**Work instructions**
How many lines in the rows below contain the string "order"? Reply with the number alone.

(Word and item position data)
"""
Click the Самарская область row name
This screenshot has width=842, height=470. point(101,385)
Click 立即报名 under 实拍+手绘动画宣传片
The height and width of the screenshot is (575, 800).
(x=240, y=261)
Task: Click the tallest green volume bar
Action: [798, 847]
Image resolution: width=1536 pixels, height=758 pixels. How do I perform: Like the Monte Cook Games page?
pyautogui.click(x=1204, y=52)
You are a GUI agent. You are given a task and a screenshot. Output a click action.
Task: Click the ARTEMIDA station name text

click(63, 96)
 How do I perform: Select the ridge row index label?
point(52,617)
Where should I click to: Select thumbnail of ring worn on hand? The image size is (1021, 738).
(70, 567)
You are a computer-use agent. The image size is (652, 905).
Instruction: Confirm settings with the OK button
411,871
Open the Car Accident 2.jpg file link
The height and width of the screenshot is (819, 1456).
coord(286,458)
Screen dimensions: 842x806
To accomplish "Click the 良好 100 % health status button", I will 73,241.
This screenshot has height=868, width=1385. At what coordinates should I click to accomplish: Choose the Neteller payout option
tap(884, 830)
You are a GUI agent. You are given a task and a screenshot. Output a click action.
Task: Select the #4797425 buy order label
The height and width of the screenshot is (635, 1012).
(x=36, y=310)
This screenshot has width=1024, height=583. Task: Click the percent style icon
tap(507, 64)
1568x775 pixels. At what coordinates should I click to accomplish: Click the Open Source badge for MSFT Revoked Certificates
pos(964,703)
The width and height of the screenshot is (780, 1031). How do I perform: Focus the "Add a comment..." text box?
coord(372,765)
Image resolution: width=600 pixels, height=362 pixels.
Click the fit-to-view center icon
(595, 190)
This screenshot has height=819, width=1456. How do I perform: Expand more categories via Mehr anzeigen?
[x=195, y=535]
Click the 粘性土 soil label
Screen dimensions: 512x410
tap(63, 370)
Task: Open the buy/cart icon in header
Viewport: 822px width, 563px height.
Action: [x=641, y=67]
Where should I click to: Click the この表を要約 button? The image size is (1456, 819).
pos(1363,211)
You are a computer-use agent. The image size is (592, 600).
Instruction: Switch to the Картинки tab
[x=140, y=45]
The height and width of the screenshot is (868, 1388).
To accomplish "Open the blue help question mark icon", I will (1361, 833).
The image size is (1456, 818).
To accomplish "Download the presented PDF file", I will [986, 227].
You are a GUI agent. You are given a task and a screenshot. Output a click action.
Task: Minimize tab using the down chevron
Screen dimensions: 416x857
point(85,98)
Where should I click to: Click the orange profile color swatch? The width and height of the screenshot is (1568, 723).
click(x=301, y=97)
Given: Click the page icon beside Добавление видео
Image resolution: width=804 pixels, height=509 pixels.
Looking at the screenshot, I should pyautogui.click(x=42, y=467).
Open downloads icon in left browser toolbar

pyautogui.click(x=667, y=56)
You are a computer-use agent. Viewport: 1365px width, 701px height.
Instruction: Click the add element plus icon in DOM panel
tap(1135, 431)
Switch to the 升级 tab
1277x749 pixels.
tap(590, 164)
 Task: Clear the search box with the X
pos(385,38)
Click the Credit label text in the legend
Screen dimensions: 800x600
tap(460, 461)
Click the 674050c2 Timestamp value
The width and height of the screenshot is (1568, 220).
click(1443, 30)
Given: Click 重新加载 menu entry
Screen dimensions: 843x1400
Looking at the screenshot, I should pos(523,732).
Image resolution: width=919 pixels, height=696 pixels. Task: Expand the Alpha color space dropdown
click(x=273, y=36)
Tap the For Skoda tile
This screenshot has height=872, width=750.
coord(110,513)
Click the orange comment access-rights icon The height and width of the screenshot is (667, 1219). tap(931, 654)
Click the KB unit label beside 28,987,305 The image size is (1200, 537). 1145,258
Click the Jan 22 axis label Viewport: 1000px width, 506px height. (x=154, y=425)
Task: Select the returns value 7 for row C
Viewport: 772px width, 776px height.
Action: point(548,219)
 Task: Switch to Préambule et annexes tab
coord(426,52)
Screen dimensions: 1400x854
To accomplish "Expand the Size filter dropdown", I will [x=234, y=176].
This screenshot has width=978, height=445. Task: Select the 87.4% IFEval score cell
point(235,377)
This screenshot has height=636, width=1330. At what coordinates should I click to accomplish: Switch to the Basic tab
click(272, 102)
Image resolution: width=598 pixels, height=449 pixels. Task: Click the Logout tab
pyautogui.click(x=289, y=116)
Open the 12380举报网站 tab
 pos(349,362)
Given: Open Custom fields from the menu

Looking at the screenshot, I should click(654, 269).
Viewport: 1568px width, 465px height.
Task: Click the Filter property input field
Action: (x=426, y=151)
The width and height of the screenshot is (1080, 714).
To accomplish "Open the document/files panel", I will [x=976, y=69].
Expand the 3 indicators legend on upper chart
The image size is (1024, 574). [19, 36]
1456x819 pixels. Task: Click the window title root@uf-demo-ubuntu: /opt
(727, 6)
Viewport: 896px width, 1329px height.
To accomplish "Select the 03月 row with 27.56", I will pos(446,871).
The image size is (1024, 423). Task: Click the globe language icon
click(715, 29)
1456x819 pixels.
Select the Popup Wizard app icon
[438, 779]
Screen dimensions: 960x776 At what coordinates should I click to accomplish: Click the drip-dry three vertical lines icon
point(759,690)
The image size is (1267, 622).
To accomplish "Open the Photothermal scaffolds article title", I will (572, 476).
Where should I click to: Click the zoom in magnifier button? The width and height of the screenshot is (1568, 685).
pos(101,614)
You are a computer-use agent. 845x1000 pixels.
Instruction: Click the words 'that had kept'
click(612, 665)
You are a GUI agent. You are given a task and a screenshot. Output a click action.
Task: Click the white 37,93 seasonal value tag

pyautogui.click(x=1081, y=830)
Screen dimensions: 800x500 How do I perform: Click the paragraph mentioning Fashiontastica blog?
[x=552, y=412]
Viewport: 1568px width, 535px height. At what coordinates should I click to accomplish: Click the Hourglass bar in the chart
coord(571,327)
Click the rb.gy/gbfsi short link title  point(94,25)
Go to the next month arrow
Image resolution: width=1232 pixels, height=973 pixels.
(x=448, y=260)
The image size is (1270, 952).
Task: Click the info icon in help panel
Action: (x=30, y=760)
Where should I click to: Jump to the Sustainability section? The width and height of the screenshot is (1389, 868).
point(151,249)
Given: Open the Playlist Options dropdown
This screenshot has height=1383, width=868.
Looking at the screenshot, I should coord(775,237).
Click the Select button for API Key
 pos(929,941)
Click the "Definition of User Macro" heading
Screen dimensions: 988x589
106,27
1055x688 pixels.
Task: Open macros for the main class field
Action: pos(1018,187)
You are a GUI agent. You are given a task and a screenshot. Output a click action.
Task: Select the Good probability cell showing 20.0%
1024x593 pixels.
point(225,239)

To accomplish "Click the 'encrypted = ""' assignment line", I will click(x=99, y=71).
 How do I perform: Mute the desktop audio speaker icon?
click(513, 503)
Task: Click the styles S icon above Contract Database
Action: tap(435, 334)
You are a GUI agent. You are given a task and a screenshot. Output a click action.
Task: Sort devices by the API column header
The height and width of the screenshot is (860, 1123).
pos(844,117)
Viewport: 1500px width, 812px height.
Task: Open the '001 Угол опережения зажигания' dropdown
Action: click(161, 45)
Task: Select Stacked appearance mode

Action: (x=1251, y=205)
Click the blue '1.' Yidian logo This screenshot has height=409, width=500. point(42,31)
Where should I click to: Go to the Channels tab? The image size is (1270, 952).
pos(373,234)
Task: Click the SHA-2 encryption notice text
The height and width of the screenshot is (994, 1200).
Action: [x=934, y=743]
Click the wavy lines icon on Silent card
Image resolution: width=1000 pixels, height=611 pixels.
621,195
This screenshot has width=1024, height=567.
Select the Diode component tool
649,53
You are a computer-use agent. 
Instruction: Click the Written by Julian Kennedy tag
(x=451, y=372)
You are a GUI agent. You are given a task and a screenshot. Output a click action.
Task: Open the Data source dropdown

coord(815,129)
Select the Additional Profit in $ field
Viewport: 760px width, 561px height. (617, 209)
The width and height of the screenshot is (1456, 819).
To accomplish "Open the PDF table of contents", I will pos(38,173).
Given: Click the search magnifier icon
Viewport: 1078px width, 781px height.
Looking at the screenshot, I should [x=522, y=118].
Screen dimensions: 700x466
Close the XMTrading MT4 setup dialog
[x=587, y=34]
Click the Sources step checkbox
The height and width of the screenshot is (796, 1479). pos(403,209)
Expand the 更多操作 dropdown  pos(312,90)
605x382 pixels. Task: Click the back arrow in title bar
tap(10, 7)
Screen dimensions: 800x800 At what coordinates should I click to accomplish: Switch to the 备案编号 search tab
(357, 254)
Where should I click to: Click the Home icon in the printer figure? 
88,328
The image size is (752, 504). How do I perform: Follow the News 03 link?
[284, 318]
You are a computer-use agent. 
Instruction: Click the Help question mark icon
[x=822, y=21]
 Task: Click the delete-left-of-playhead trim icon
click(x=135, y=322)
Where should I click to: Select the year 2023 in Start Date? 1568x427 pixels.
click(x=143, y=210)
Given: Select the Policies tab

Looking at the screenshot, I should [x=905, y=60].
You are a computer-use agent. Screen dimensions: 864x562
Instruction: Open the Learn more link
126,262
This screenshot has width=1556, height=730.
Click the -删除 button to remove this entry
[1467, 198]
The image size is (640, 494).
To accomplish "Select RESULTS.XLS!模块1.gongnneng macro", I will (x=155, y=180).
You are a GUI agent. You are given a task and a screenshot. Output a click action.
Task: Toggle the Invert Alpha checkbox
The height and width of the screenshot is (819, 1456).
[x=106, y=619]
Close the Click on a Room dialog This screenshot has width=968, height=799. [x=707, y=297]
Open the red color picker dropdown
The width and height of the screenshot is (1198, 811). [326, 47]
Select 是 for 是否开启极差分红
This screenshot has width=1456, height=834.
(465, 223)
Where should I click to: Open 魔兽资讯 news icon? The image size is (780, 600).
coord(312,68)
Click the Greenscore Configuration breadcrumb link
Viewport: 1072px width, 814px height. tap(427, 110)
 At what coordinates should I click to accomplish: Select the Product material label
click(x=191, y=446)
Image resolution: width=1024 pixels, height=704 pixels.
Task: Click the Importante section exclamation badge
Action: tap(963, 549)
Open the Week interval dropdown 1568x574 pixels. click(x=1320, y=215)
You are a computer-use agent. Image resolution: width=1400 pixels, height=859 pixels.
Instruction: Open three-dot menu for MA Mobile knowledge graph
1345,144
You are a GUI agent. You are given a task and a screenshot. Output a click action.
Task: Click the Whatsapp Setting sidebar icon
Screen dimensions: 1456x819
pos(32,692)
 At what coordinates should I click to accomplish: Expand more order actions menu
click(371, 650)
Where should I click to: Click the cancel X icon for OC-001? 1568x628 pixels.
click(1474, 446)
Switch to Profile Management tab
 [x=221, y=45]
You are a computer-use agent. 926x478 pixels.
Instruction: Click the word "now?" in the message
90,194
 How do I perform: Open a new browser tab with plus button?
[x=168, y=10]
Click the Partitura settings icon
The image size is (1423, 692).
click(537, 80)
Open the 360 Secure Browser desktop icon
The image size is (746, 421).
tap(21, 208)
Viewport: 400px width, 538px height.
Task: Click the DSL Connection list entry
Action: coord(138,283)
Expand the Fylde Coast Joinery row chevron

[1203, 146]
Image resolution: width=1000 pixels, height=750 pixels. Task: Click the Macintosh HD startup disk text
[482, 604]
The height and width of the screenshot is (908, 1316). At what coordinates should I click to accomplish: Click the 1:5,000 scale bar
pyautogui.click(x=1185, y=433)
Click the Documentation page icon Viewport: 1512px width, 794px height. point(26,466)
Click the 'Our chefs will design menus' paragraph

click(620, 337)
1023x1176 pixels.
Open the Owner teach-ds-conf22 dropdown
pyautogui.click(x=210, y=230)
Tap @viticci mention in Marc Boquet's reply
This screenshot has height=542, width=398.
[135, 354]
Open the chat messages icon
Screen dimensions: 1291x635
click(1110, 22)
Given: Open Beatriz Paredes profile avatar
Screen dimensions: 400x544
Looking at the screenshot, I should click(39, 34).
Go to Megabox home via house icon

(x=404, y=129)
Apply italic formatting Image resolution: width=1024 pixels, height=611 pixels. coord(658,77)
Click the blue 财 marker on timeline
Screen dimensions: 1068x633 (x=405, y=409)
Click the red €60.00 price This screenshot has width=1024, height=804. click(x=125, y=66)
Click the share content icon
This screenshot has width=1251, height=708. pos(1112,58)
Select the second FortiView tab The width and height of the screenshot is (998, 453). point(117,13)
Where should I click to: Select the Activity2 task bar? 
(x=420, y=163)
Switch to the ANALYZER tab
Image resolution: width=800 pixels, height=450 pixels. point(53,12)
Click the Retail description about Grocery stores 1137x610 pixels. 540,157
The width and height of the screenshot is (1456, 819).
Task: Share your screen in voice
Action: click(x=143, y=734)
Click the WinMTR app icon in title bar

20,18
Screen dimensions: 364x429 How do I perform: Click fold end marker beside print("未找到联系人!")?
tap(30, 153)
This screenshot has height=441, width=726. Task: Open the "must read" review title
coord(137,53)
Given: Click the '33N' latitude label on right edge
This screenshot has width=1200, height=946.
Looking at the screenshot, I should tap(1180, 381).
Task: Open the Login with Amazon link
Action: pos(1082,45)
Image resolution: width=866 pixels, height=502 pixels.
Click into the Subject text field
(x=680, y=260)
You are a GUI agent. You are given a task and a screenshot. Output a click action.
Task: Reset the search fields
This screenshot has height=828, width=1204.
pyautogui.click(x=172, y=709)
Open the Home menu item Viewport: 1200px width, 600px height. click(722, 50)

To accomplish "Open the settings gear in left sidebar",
"""
**Worked answer**
2